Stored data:
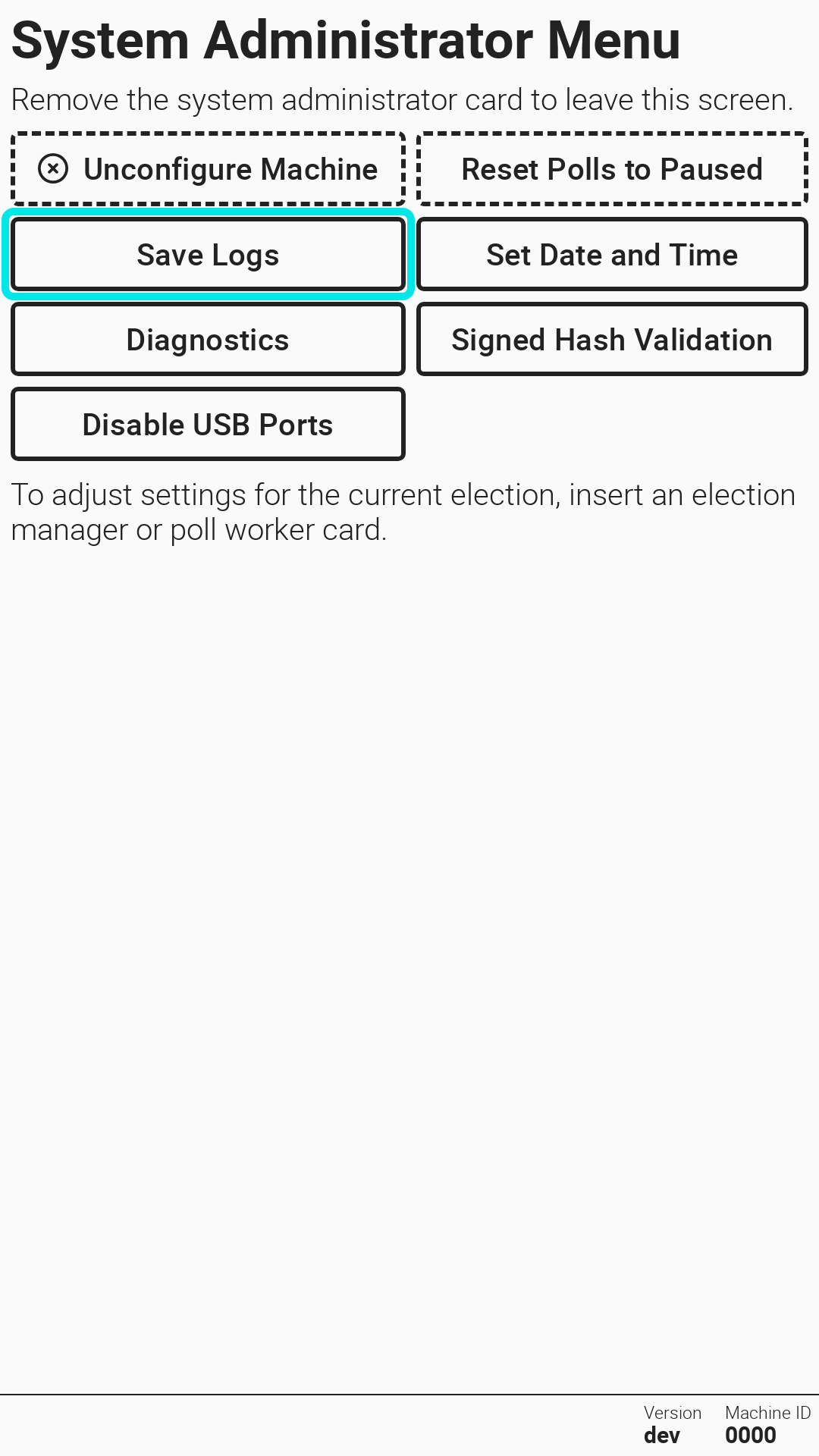Launch the Diagnostics screen

click(x=208, y=340)
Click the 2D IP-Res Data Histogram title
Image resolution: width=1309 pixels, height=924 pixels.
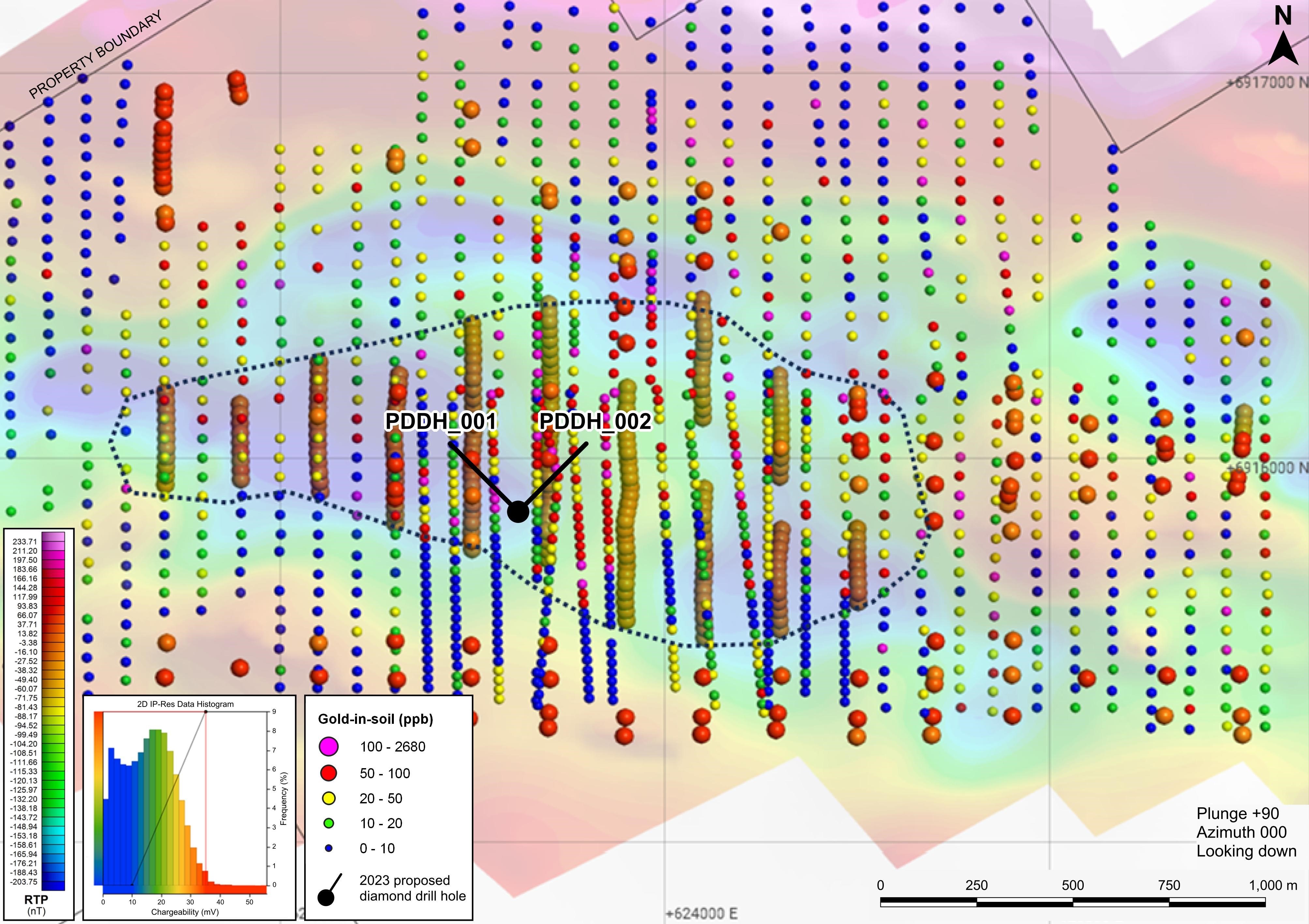click(185, 704)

*Problem statement:*
Pictures are to be left out when the lines from the one containing "Click the 2D IP-Res Data Histogram title" through the end of the records above are repeated exactly; no other line is wanted.

*Exercise answer:*
Click the 2D IP-Res Data Histogram title
Image resolution: width=1309 pixels, height=924 pixels.
click(185, 704)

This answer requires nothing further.